Within the top five markets, premium rents drop sharply from the twin frontrunners to Beijing’s Finance Street at USD $196, London’s West End and USD $191and Silicon Valley at USD $174 psf. Beijing’s central business district, Tokyo’s Marunouchi district, New York’s midtown south, Shanghai’s Pudong district and Beijing’s Zhongguancun district round out the top ten.

The United States is home to seven high-end markets, followed closely by China with six. Japan has four; Hong Kong, the United Kingdom and India each have two; and Singapore is a stand-alone member of the high-end group. Paris tops the mid-level rankings with a premium rent of USD $97 psf; San Diego is the last entry at USD $61 psf.

Of the 26 U.S. markets surveyed, 10 boast premiums that surpass Toronto’s, while 11 cities are rank below Vancouver. Premiums in Washington DC, Chicago, San Diego, Los Angeles’ central business district and Dallas are most comparable to those in the three Canadian markets. Austin may be most surprising market to outdistance Toronto — priciest space in the Texas capital goes for USD $89 psf, on par with Berlin and a notch above Geneva.

Detroit at USD $28, Minneapolis at USD $34 and Charlotte at USD $37 psf offer the best bargains on U.S. premium office space. Looking east, premiums for the thrifty in Europe can be found in: Bratislava (USD $19); Bucharest (USD $23) and Prague (USD $28).

Sustainability certification and flex space draw top-flight tenants

The offices commanding the highest rents typically boast sustainability certification; house financial, technology, legal or professional services occupancies; and are more likely to offer flex space than is the market norm. JLL analysts note that flex space, such as co-working areas or serviced offices, can be particularly attractive for tenants currently dealing with pandemic-related uncertainties about their future space needs, but the demand is expected to outlast the pandemic.
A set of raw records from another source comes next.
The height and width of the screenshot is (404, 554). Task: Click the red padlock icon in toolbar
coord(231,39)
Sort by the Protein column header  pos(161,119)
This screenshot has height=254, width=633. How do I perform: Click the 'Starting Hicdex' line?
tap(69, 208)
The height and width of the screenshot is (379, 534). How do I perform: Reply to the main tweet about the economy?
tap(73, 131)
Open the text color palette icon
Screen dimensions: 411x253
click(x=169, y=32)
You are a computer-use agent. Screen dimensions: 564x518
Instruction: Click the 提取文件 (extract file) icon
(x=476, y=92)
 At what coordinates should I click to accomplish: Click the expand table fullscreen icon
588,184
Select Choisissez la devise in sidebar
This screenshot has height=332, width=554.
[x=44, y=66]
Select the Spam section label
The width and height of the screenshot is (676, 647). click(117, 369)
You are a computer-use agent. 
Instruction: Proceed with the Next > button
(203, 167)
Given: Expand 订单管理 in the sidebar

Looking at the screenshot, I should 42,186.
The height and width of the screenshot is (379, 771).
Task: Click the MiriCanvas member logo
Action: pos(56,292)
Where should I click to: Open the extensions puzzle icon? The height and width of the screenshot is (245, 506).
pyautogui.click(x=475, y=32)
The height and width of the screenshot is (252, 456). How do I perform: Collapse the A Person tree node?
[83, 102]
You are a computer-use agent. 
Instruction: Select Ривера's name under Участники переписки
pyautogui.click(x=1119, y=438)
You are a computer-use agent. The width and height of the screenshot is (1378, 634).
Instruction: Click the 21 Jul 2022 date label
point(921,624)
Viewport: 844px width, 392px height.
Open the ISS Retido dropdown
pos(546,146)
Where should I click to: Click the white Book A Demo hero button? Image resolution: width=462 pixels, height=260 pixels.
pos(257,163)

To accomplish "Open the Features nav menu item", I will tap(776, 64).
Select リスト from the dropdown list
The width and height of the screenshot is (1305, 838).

“Flexible space adoption is set to accelerate substantially as demand shifts from fixed long-term commitments to more agile and hybrid options,” the report projects. “Moving forward, flexible workspace is likely to grow from a low proportion of the overall market to a critical and mainstream element of commercial real estate.”

High-end premium office buildings appear somewhat ahead of the curve, with 63 per cent providing some form of flex space versus 38 per cent at mid-level and 39 per cent in the value range. That may also be reflective of the higher quotient of technology-based tenants in high-end premium spaces.

Overall, technology firms — both online platforms and hardware/software specialists — occupy 15 per cent of the premium office space, but they account for 21 per cent of occupancy in high-end premises. Notably, online platforms are much more conspicuous, filling 17 per cent of high-end premium offices versus 8 per cent of total premium space surveyed.

In contrast, mid-level premium space accommodates a smaller fraction of technology tenants, at just 3 per cent, and a disproportionately larger share of banking and financial service tenants, at 68 per cent. Legal services are more evident in the value premium space, representing 15 per cent of tenancies versus just 4 per cent of high-end and 3 per cent of mid-level premium space.

Interestingly, 100 per cent of high-end premium offices are located in buildings with sustainability certification such as LEED or BRREAM. However, the percentage of offices in buildings with wellness certification, such as WELL or Fitwel, is higher at mid-level — at 16 per cent versus just 8 per cent of high-end premises. Across the entire list of markets, 84 per cent of premium office spaces can be found in buildings with sustainability certification compared to 13 per cent with wellness certification, but JLL analysts suggest momentum is growing for the latter programs.

“Owners and occupiers are placing greater emphasis on healthy building credentials, which should lead to more certifications in the coming years,” the report posits.